|Assorted unfolded gnomonic cubic maps,
graticule spaced 10°. From top to bottom:
face-centered poles and face lay-out used by Reichard (the choice
of central meridians is conjectural); poles on corners
versions available); poles slightly displaced from
face centers in order to reduce land cutting; again, cuts reduced
with one face split into four triangles (after a suggestion by
Area exaggeration is strong near face edges and especially corners; the Equator and all meridians are straight except at edges.
Although mapping into the regular hexahedron (an ordinary cube) is prone to pronounced distortion, the nonsensical notion of “Earth-in-a-box” has long fascinated me. Once I plotted and folded such a map by hand alone, using an arbitrary compound of cylindrical and Collignon-like projections. Fortunately now I own a computer... Modern advertisers have also often employed the concept.
Different arrangements of six gnomonic square faces (usually four in equatorial and two in polar aspects) were used by Christian G. Reichard (1803) and other cartographers, in world and celestial atlases. An oblique version was used by C.A. Schott (1882). None of those are equal-area or conformal.
More recently, cubic globes were revived for astronomical and cosmological research. COBE (Cosmic Background Explorer), a satellite probe launched in 1989, measured in high detail incoming microwave radiation from the entire sky — the conceptual celestial sphere. The COBE mission sparked considerable scientific interest, as its results promised to reveal structures dating from the origin of the universe. Of significance here are the schema selected for efficiently storing the substantial amount of data returned to Earth (ever improving instruments onboard more recent missions provided even more detailed and voluminous information). Since radiation density is an important factor when analysing raster data, the chosen projection should emphasize areal preservation; on the other hand, shapes should not be too distorted — otherwise different regions could not be easily compared.
The chosen compromise design, the COBE Quadrilaterized Spherical Cube (Chan and O'Neill, 1975) or “sky cube”, is based on the gnomonic projection but the center of every face is expanded in order to make an approximately equal-area map. The distortion pattern is identical in all six faces, which by convention are arranged in a “T” shape with four equatorial faces in a row and two polar faces above and below on the far right.
A related design, the Quadrilaterized Spherical Cube (O'Neill and Laubscher, 1976), involves more complex computation, but is exactly equal-area.
Also associated with analysis of cosmological raster data, the HEALPix projection was not intended as polyhedral, but some of its forms can trivially be so rearranged: the H = 4 case yields a cube; the rescaled H = 6 a hexagonal prism, and the rescaled H = 3 a triangular prism capped by two regular tetrahedra.
The butterfly lay-out, superficially resembling the conoalactic projection, benefits from the continental distribution much like star projections.

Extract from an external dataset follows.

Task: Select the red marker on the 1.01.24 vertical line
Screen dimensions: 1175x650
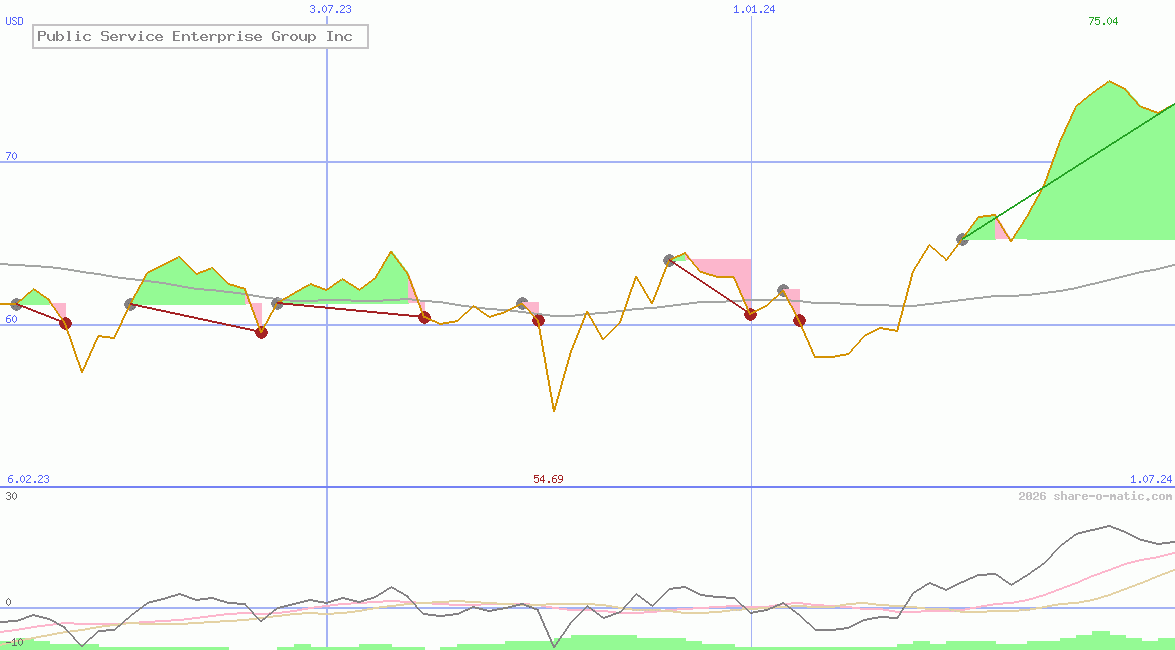Action: pos(750,314)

The same projection applied to a truncated octahedron reduces area distortion in part of the map since the six original vertices are clipped, or more properly “flattened” into square faces closer to the inscribed spherical surface. Splitting each new face into four right triangles introduces very few additional interruptions in land masses compared to the original butterfly map, except in North America and Northern Asia. Several of Cahill's butterfly maps were based on this solid, with the square faces further subdivided into triangles which were spread along the map for a more symmetrical look and lesser splitting of land masses.
|Right: a 5° graticule for
Waterman's projection with an inset for Antarctica;
image courtesy Steve Waterman.
Below: Waterman's projection, central meridian 20°W. Full-color wall maps of the world are commercially available.

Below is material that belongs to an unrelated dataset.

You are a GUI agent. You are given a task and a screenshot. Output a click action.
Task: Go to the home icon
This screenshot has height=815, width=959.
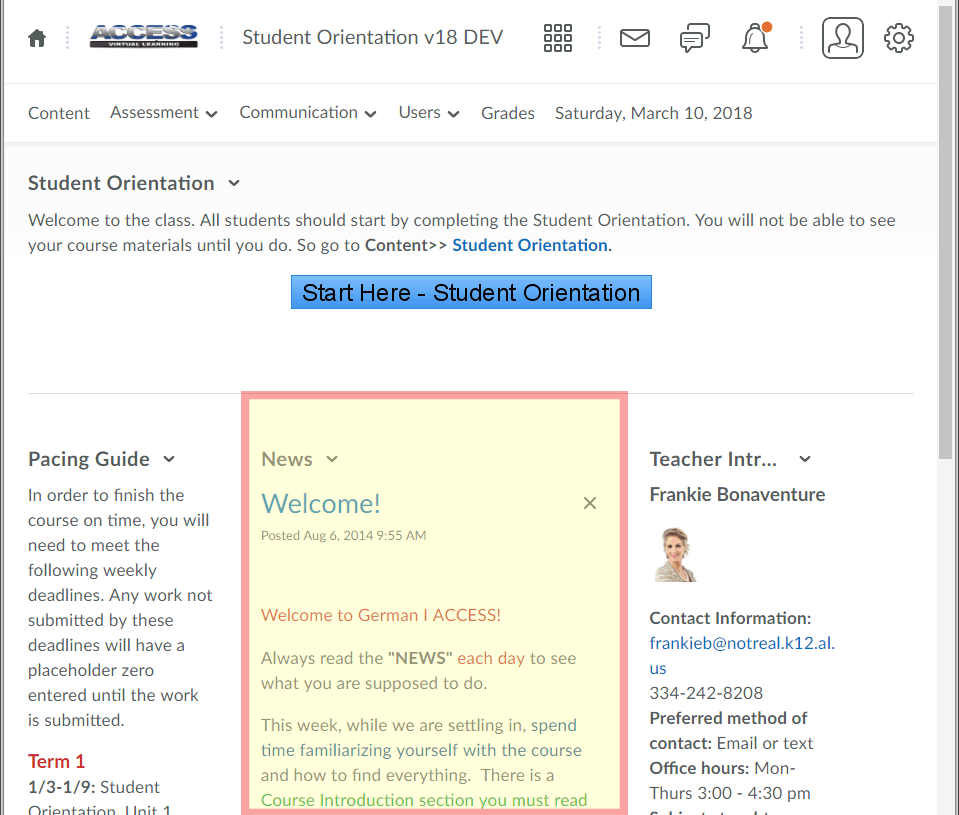(37, 39)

Bottom: gnomonic projection adapted to Waterman's polyhedron.
More recently, Steve Waterman devised a polyhedral projection addressing both distortion and partitioning of land masses, and also based on a truncated octahedron.
Waterman studied sphere-packing — the old mathematical problem of juxtaposing identical spheres in the smallest possible volume — and compiled a list of polyhedra whose vertices are defined by the centers of a set of packed spheres. One of those, called W5 (loosely defined as the convex hull of a cluster of unit spheres in cubic close packing whose centers are not farther away from the origin than 51/2) is the foundation of this projection. It resembles the Archimedean truncated octahedron, but the edges of its square faces are only half as long as the hexagons' longer edges: therefore, in a continental arrangement similar to Cahill's butterfly map, cuts in northern shorelines are not so deep. All square faces are conventionally split in four right triangles, except the one with the South Pole, which also borrows narrow slices of adjacent hexagonal faces, thus keeping Antarctica nearly whole.
Like in other polyhedral maps, the lobes can be rearranged depending on the map's purpose. For instance, the left and right map halves can be joined at the South Atlantic edges, or they can be swapped for a conterminous North or South Pacific Ocean. Similarly as in Cahill's maps, the butterfly lay-out combines legibility and low distortion.
As adopted in commercial maps, Waterman's projection is neither conformal nor equal-area. Equatorial scale is constant; all meridians are broken straight lines and scale along each one is linear, but taking the Equator as reference, only the four boundary meridians at 45° East and West of each lobe's central meridian are standard lines.